> _About this exercise_:
Tally how many lines in the data hold the word "agent", and give the result with no other text.

> _Exercise inputs_:
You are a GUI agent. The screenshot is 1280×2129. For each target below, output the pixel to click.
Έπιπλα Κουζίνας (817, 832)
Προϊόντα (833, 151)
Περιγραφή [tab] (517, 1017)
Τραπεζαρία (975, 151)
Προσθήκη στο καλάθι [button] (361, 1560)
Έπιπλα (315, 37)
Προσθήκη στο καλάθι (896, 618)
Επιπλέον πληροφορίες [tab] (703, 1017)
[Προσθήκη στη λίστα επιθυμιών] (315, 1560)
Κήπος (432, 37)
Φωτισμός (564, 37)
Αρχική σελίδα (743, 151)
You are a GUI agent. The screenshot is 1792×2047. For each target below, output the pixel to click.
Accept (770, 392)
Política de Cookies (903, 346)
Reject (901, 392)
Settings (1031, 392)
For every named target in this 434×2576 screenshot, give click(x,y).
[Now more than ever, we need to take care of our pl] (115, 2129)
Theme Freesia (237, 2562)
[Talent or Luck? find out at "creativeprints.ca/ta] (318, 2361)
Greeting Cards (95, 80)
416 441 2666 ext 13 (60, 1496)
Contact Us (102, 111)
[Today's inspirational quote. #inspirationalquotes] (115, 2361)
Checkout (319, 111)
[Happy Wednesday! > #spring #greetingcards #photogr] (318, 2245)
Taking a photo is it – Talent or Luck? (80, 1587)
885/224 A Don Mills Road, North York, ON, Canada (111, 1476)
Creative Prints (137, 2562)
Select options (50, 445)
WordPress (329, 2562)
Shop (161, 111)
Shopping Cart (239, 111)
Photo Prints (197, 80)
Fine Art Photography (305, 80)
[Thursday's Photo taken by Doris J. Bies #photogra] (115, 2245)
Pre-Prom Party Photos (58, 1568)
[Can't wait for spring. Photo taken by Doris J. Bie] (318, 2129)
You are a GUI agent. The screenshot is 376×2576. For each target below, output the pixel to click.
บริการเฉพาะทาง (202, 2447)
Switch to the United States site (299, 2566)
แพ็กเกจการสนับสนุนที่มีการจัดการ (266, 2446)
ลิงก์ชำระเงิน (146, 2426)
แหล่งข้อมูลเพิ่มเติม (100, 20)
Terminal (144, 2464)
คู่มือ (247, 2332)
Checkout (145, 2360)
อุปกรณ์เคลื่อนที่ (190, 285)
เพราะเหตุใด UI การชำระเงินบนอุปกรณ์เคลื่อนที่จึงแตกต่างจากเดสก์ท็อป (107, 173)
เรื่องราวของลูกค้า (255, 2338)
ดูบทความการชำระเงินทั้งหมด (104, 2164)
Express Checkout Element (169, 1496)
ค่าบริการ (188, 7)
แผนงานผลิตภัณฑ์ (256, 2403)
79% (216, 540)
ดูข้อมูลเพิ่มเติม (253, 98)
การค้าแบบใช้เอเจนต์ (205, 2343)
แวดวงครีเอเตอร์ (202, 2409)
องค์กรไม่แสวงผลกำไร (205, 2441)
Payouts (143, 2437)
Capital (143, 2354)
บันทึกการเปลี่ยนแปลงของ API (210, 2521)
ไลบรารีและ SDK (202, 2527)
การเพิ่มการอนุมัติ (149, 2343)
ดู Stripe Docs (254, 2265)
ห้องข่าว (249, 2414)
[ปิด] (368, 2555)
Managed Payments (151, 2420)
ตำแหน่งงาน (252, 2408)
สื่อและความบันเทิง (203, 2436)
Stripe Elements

> _Your solution_:
3